At La Scala, the famed Milan opera house, conductor Daniel Barenboim said Stockhausen “will have an influence on music history.”

“The force of his music will be very much missed,” Barenboim said.

Stockhausen’s electronic compositions were a radical departure from tradition and incorporated influences as varied as psychology, the visual arts and the acoustics of a particular concert hall.

He was considered by some an eccentric member of the European musical elite and by others a courageous pioneer in the field of new music. Rock and pop musicians such as John Lennon, Frank Zappa and David Bowie have cited him as an influence, and he is also credited with having influenced techno music.

Birmingham, England

Peter Houghton, heart recipient

Peter Houghton, the world’s longest-surviving recipient of an artificial heart, died Nov. 25 at a hospital in his home city of Birmingham, England.
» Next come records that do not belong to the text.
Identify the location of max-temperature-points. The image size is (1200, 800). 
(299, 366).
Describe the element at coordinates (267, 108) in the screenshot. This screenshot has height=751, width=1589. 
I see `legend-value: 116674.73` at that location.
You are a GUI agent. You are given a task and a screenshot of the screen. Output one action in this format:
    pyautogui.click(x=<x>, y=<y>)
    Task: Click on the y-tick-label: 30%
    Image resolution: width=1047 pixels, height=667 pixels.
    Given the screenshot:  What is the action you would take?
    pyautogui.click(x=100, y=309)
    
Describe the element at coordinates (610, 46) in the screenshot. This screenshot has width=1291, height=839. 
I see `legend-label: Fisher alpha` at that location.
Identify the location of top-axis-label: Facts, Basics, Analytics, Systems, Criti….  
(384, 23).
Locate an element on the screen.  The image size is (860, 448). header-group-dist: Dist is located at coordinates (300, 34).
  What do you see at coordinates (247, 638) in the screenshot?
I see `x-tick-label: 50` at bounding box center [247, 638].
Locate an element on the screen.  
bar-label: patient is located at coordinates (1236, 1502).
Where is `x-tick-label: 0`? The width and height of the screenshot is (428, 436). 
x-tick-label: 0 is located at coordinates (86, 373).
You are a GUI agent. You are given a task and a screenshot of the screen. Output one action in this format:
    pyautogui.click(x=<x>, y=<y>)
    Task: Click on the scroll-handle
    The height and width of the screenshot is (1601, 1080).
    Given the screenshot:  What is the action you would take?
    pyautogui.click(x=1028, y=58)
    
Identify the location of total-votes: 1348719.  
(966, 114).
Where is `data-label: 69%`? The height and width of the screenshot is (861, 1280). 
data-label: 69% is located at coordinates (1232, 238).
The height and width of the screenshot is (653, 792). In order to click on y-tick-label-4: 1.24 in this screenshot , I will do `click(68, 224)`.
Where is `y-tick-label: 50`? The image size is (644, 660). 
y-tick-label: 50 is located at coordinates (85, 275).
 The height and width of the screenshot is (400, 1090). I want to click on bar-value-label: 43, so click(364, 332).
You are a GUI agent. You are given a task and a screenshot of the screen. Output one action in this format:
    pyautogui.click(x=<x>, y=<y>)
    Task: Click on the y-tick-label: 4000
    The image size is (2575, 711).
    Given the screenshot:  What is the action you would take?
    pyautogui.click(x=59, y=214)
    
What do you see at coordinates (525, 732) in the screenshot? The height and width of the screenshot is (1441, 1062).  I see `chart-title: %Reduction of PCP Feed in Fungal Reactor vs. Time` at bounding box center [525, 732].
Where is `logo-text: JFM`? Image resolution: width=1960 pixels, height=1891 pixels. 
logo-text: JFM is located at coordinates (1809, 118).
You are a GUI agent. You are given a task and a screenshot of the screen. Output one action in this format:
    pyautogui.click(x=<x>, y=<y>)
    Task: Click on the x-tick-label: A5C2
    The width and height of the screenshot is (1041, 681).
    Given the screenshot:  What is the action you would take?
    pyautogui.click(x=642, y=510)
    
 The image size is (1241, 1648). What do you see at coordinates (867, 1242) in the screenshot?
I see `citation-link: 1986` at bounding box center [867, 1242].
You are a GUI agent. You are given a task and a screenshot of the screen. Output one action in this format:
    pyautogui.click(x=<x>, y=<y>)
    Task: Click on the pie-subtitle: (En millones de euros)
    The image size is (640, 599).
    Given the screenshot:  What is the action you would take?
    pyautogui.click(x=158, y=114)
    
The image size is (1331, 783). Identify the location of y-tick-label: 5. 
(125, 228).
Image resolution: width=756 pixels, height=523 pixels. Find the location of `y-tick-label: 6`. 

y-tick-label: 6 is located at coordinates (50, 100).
He was 68.

The cause of death was multiple organ failure, but physicians had to disconnect the battery on the artificial heart before he could be declared dead.

Houghton received the Jarvik 2000 artificial heart in June 2000, three years after he had suffered a massive heart attack caused by viral flu. The pump was implanted by Dr. Stephen Westaby at John Radcliffe Hospital in Oxford – the first time the pump developed by Dr. Robert Jarvik had been tested in a human.

The Jarvik pump is designed to support the body’s blood circulation until a donor heart becomes available for a transplant, but Houghton’s age and medical condition ruled him out as a transplant recipient.

He was active in charity work during the seven extra years of life he received, participating in a 90-mile charity walk, hiking the Alps, traveling to support heart research, writing two books and raising millions of dollars for other victims of heart attacks.